» TASK DIRECTIONS: If a line in the entries below includes the string "screenshot", copy it out.

Stored items:

..............................

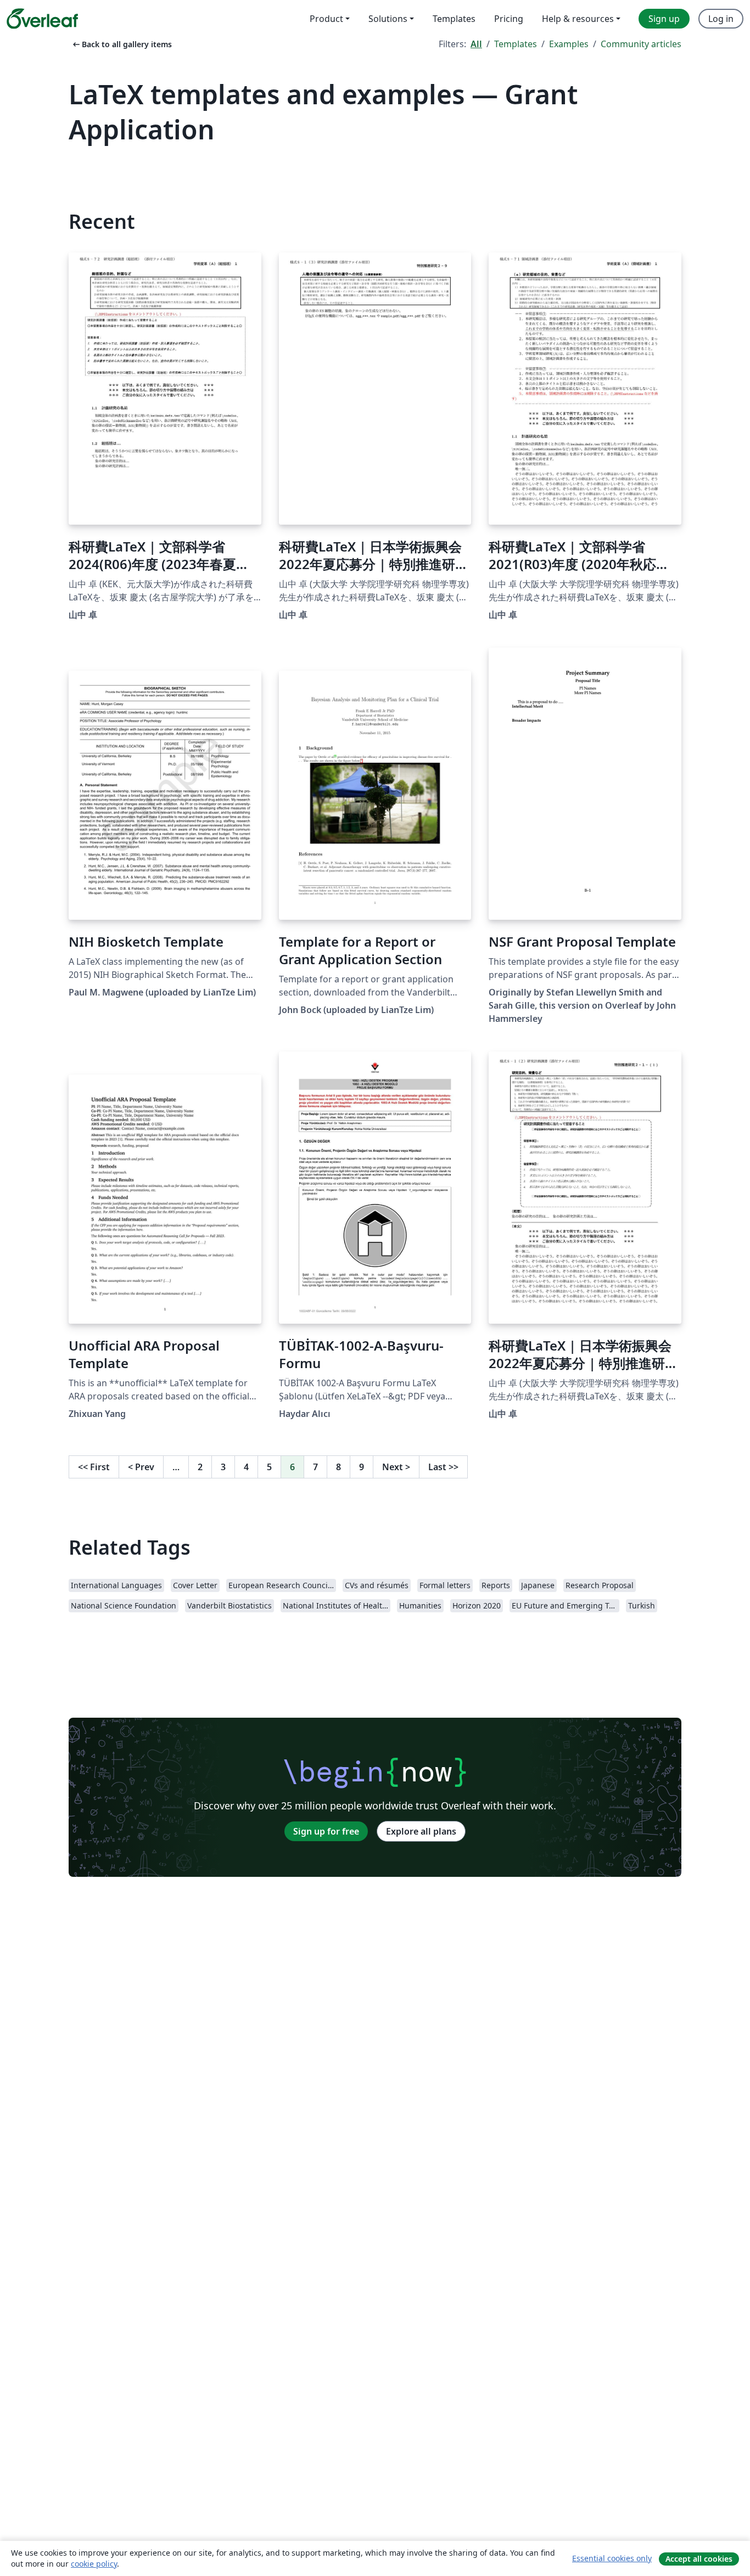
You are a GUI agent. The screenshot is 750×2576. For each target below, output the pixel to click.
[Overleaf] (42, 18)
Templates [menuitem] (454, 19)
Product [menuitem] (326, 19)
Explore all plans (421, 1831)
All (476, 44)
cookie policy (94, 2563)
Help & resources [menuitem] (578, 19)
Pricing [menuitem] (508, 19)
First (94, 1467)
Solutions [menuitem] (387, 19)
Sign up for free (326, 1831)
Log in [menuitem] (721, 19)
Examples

..............................

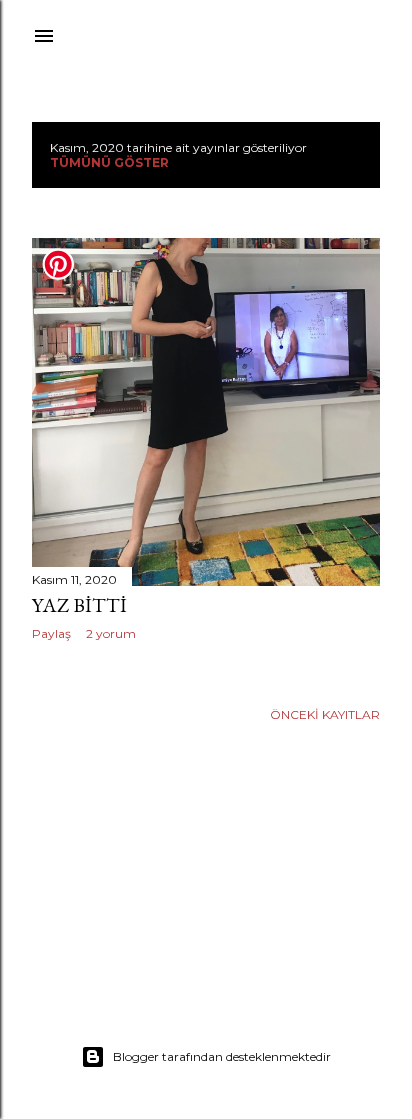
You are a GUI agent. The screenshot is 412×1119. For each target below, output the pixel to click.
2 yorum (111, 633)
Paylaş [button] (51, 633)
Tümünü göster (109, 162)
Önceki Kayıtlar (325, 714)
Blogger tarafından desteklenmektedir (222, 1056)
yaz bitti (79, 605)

..............................

» SOLUTION FOR THIS TASK:
You are a GUI agent. The screenshot is 750×2576. For each target below, output the pixel to click.
You are a GUI agent. The screenshot is 412×1119. For each target below, output the pixel to click.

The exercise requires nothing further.